/NOT FOR DISSEMINATION IN THE UNITED STATES OR FOR DISTRIBUTION TO U.S. WIRE SERVICES/
SASKATOON, SK, Sept. 1, 2023 /CNW/ – Wescan Goldfields Inc. (TSXV: WGF) (“Wescan” or the “Company“) is pleased to announce that it intends to complete a private placement of up to 3,333,333 flow-through common shares in the capital of the Company (the “Flow-Through Shares“) at a price of $0.06 per Flow-Through Share, and up to 2,000,000 units of the Company (the “Units“) at a price of $0.05 per Unit, for aggregate gross proceeds of up to $300,000 (collectively, the “Offering“). Each Unit will consist of one common share in the capital of the Company (each, a “Common Share“) and one Common Share purchase warrant of the Company (each, a “Warrant“). Each Warrant will entitle the holder thereof to purchase one Common Share at an exercise price of $0.06 for a period of twelve months from the date of issuance thereof. The Company intends to use the proceeds from the Offering to incur Canadian exploration expenses on the Company’s gold properties (collectively, the “Qualifying Expenditures“) and for general working capital purposes. Wescan will renounce the Qualifying Expenditures to subscribers of the Flow-Through Shares.
Insiders may participate at greater than 25% of the Offering.
The Offering will be conducted pursuant to available exemptions from the registration and prospectus requirements of applicable securities legislation, including sales to accredited investors and to close personal friends and business associates of directors and officers of the Company. The Company intends to solicit subscriptions from subscribers who are not currently shareholders of the Company pursuant these exemptions.
The Company may also issue (a) Common Shares from treasury (the “Finder Shares“) and (b) Warrants (the “Finder Warrants“), in an amount equal to 6% of the aggregate number of Flow-Through Shares and Units issued pursuant to the Offering that are attributable to finders. Each Finder Warrant will entitle the holder thereof to purchase one Common Share at a price of $0.06 for a period of twelve months from the date of issuance thereof.
Closing of the Offering is subject to the receipt of the approval of the TSX Venture Exchange (the “Exchange“). The Offering is expected to close on or about September 20, 2023, provided that the Offering may close in one or more tranches, but in any event no later than September 27, 2023. All securities issued pursuant to the Offering are subject to a statutory hold period of four months and one day in accordance with applicable securities legislation and Exchange regulations.

Exercise
For each statement below, say yes or no to whether the private placement announcement above supports it, and quote the words from the announcement that settle it.
(a) Each Unit in the Offering is priced at $0.05.
(b) Each Warrant that forms part of a Unit can be exercised for twenty-four months.
(c) The Offering must close no later than September 20, 2023.

Raw data

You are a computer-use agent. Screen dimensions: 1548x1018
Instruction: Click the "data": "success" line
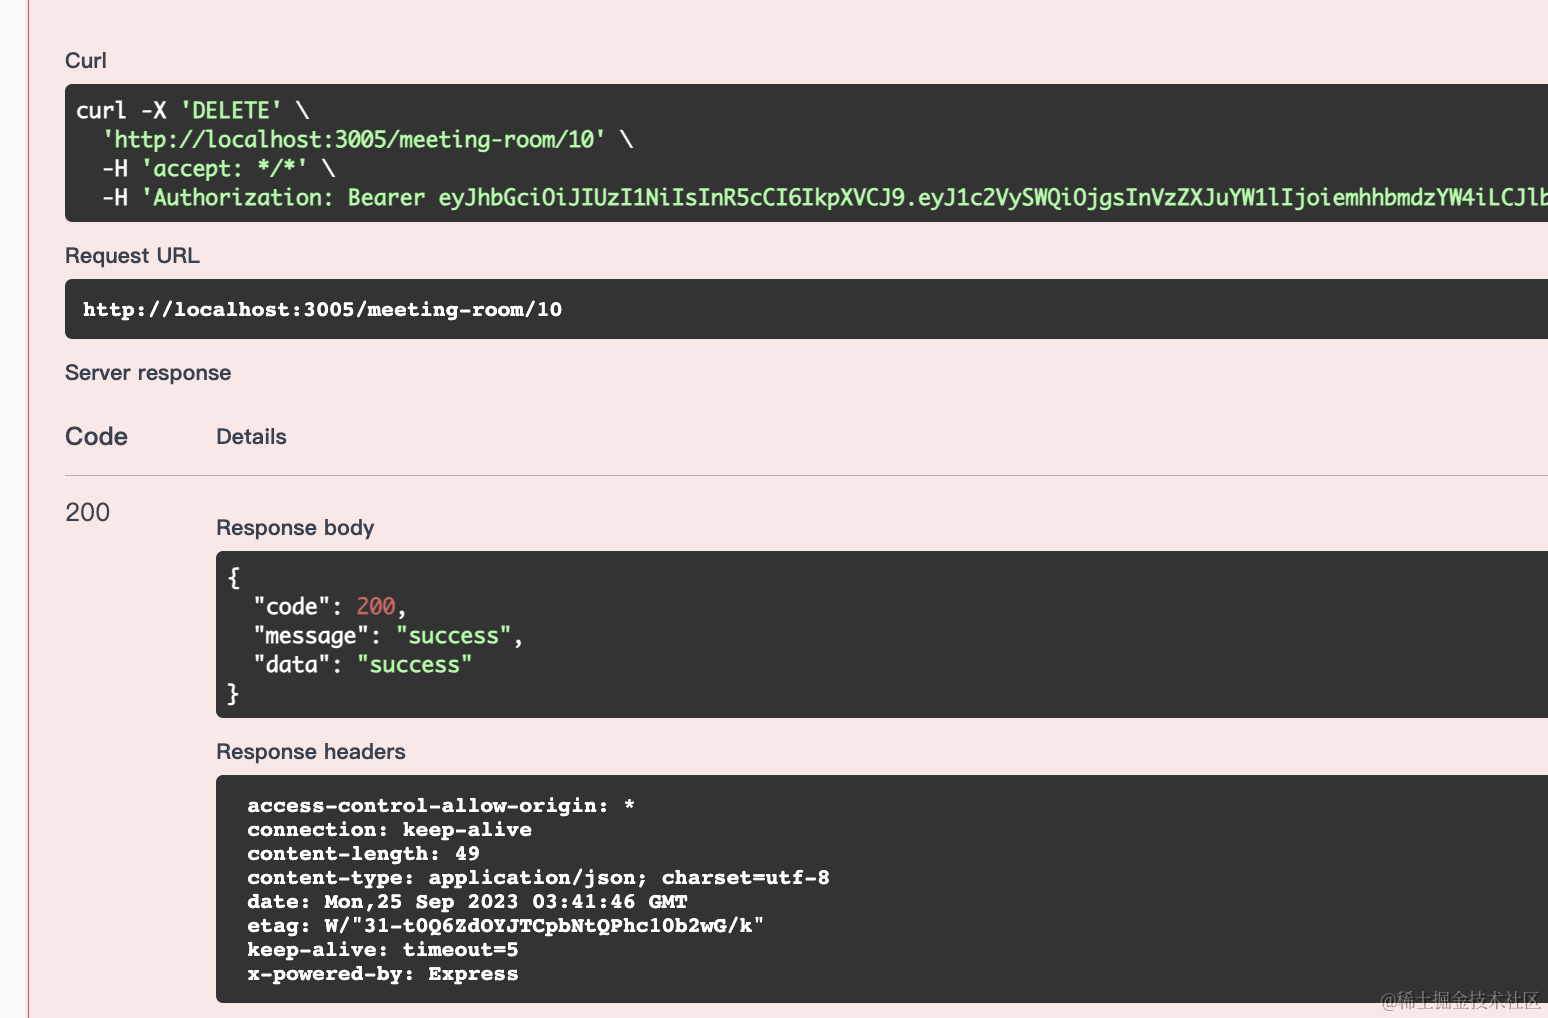[362, 665]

Output
(a) Yes: "at a price of $0.05 per Unit"
(b) No: "at an exercise price of $0.06 for a period of twelve months from the date of issuance thereof"
(c) No: "but in any event no later than September 27, 2023"